IC orders new pricing system for catastrophe cover by next year


THE Insurance Commission (IC) said all non-life insurance companies must adopt and implement new rates and a new rating structure for all their catastrophe risk policies starting April 2022.

Insurance Commissioner Dennis B. Funa issued Circular Letter 2021-27 dated April 12 asking the non-life industry to implement the sustainable catastrophe insurance premium rates and formally establish the Philippine Catastrophe Insurance Facility (PCIF).

He also announced a consultation with the sector to determine the rates, inviting companies to send representatives to the technical working group for the PCIF and help draw up the structure, governance and other implementation details of the facility.
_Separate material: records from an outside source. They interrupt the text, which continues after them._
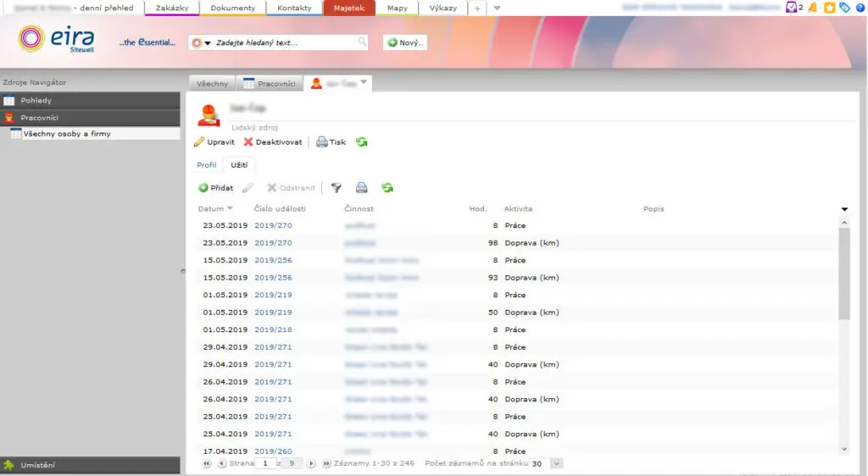
Task: Expand the column options arrow in table header
Action: (x=844, y=209)
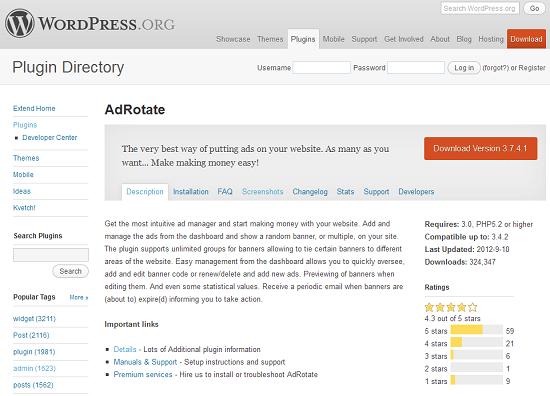Screen dimensions: 550x396
Task: Click the orange Download button in header
Action: (x=526, y=39)
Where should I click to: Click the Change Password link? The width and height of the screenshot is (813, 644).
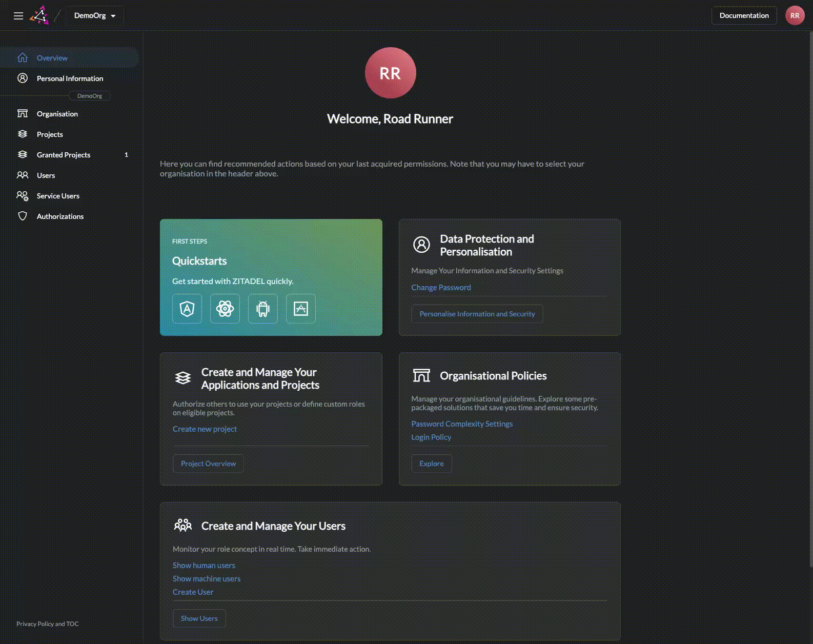(x=441, y=288)
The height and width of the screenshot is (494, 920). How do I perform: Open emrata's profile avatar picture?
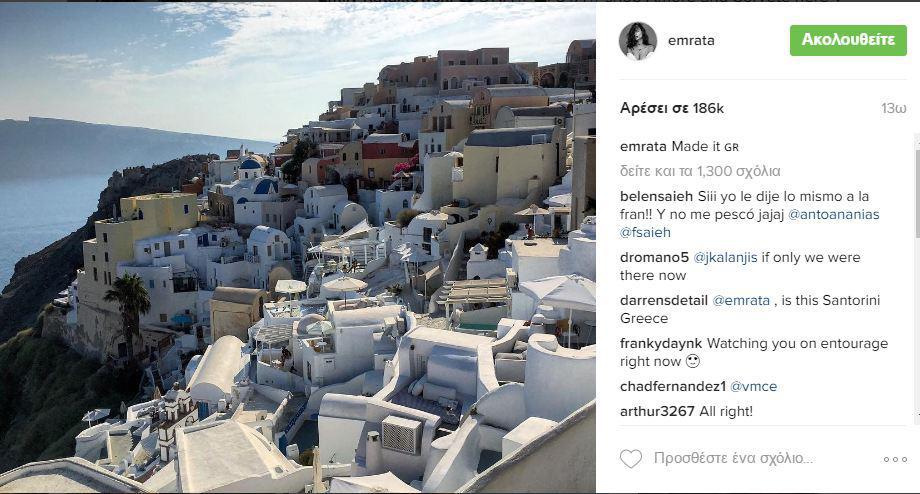637,41
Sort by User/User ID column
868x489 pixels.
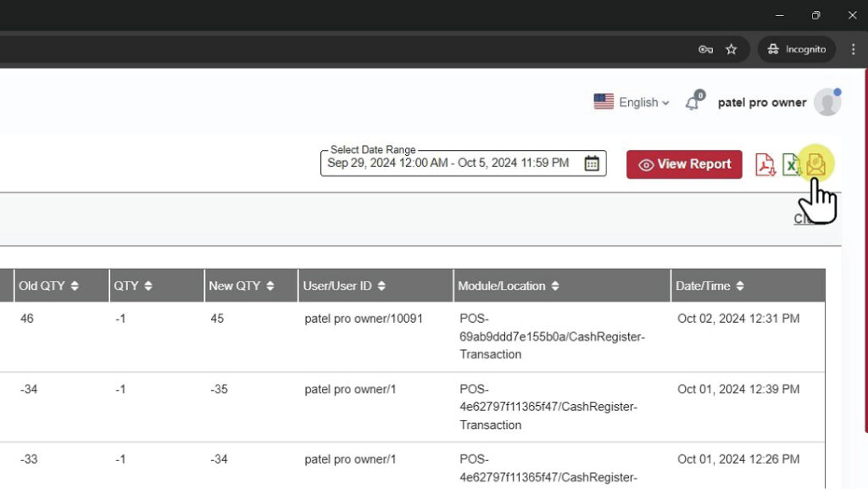click(344, 286)
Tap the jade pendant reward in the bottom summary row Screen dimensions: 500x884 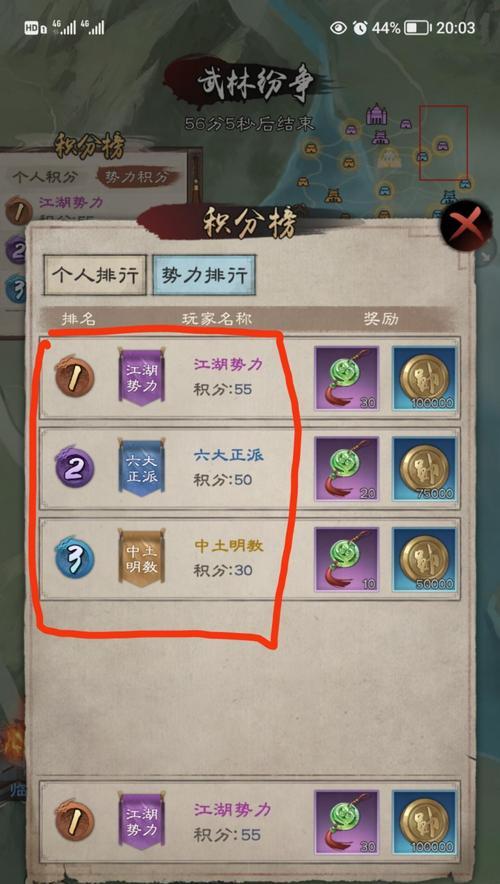pyautogui.click(x=347, y=821)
“(The process will include) the commitment of the participating non-life insurance companies to adhere to the established sustainable catastrophe insurance premium rates through the compulsory cession to the PCIF,” according to the circular.

It said in surrendering the right to set rates for the facility, the industry will charge a “reasonable percentage or maximum limit” per risk and per policy as agreed by the non-life insurance sector, led by the Philippine Insurers and Reinsurers Association.

The cessions to the PCIF should start by April 2022, the IC said, in consideration of active reinsurance agreements of non-life insurers.

The facility was established to help non-life insurance companies better manage disaster-related exposure and expand the sector’s capacity to take on more risk.

It allows nonlife insurers to share the risks associated with catastrophe insurance products by pooling them in the facility.

Prior to the PCIF, insurance companies with natural disaster-related insurance products entered into reinsurance agreements overseas.

Pooling resources in the PCIF and keeping them within the country will help the nonlife sector boost its premium base and eventually expand the catastrophe insurance products these companies offer.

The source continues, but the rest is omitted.